#### Try it:
For this exercise, write out the full listing that follows exactly and skip its pictures.

#### Data extract:
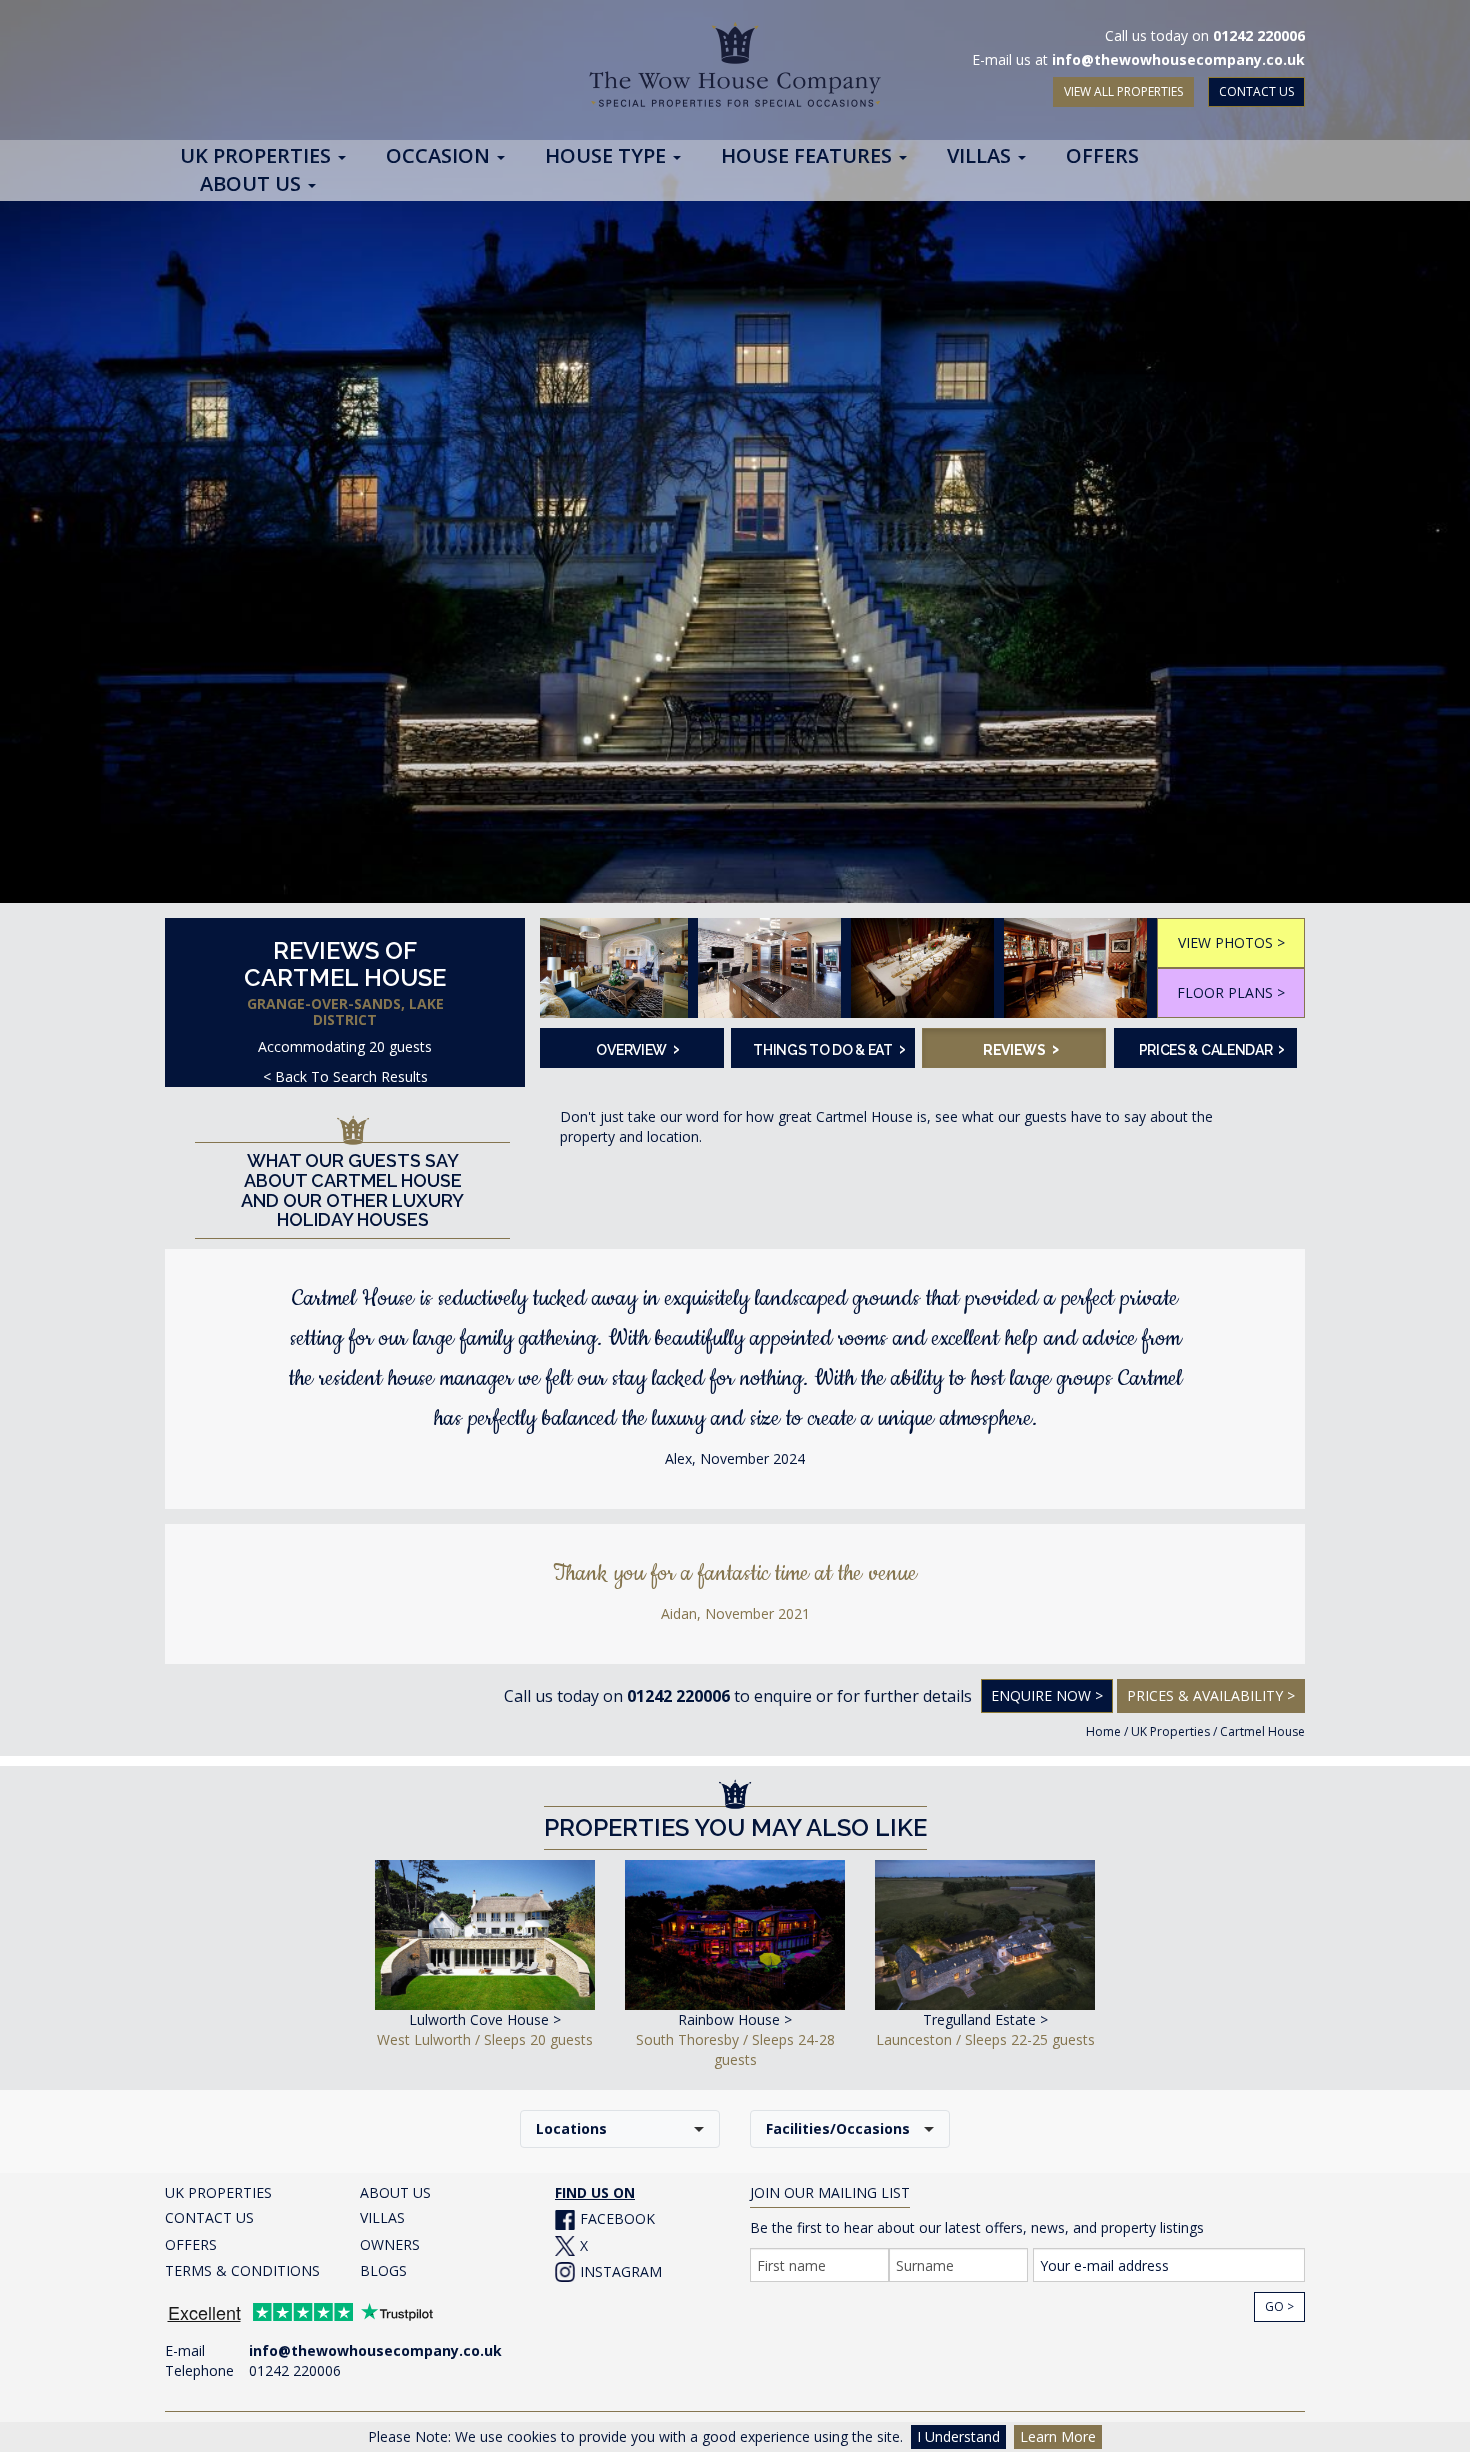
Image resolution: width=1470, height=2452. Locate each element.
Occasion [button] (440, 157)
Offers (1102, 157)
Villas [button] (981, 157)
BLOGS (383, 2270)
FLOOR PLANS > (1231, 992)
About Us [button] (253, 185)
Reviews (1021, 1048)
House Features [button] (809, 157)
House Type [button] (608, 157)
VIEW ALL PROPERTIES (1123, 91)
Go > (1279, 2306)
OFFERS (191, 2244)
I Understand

#### Answer area:
Image resolution: width=1470, height=2452. Locate each element.
Occasion [button] (440, 157)
Offers (1102, 157)
Villas [button] (981, 157)
BLOGS (383, 2270)
FLOOR PLANS > (1231, 992)
About Us [button] (253, 185)
Reviews (1021, 1048)
House Features [button] (809, 157)
House Type [button] (608, 157)
VIEW ALL PROPERTIES (1123, 91)
Go > (1279, 2306)
OFFERS (191, 2244)
I Understand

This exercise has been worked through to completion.